Why the hell am I going on about this? Because people send me e-mail asking writerly advice? No. I'm just trying to think about fucking writing. I couldn't care less whether you use first person, or even second person (the vengeful gods of prose will get even with you, though, if you dare write a story in second person). As long as I never have to read it, and most likely I won't, it's not my problem. I am annoyed at the people who complain that I write in third person, present tense, especially the ones who act like no one else has ever done it before. Public illiteracy pisses me off. But these people are usually only writing on Amazon, or on their websites, or somewhere equally beside the point. So, life goes on.

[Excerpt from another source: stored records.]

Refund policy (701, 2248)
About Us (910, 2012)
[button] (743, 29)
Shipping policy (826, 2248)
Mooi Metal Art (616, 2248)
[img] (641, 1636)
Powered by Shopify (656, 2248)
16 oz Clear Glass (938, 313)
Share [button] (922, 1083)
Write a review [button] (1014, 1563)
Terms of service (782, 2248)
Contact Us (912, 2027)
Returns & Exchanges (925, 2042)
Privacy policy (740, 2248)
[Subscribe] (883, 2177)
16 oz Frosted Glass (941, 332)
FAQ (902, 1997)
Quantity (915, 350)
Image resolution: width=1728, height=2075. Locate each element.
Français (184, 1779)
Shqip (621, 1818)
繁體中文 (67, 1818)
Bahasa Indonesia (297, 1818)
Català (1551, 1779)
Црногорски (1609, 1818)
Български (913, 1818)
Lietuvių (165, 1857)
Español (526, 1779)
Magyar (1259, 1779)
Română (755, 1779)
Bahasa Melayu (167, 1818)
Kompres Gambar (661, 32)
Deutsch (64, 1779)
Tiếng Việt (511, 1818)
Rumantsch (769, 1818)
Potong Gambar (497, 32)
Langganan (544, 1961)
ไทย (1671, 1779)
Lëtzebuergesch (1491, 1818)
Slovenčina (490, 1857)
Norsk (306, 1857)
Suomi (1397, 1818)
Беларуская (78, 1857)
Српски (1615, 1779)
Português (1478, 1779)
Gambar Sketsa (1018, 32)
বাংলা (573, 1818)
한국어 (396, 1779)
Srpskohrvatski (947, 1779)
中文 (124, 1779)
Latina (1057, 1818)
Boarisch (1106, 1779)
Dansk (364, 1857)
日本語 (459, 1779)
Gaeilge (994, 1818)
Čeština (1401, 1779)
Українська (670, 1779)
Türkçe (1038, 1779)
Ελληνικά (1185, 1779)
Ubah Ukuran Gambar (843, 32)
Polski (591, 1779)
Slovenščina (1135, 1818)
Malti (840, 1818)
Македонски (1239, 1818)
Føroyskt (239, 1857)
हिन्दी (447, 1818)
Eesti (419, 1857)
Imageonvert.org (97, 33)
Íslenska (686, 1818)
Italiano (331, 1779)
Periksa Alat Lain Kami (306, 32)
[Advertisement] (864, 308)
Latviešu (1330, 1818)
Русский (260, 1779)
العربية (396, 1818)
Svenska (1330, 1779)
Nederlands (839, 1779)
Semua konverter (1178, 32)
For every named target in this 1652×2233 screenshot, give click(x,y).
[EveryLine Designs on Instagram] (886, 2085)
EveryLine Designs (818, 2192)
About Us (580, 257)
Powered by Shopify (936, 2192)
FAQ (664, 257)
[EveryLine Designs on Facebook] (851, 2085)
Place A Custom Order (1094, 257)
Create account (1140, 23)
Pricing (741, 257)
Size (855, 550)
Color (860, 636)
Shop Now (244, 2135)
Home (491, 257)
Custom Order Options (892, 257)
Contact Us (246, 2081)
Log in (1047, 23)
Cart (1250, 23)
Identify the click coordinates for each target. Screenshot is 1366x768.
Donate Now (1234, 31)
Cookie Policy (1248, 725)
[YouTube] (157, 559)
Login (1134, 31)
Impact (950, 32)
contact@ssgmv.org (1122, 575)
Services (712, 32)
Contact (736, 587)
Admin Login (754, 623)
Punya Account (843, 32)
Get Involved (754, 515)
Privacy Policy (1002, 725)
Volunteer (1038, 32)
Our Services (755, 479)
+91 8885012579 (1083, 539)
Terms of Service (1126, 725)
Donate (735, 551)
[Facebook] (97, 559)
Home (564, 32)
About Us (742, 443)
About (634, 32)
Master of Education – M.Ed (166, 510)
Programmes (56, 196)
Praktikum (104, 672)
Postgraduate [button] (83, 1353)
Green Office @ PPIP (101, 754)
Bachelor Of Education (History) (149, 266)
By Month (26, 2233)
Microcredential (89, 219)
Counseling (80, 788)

God, this constipation, this wall between me and what I have to write, is making me even more unpleasant than usual. I'd apologize, but it wouldn't be sincere.
I'm thinking I may try to do a short story, just to knock myself back into the flow. I have a title that's in need of a story. Empires by VNV Nation on the headphones and this album always makes me want to write. But the will is not enough, when the words aren't coming. Necessary, but wholly insufficient. Maybe I can ride this angry, mournful music into one of those third person, present tense narratives that drive my detractors to distraction. Or. Maybe I'll throw caution to the winds and write first person. Ah, I do live dangerously!
Damn, I need to get back to the crew of Enterprise, don't I? I mean, T'Pol still locked in her cabin, Sato still lying open as a Gray's Anatomy diagram on Phlox's examination table. Maybe tomorrow.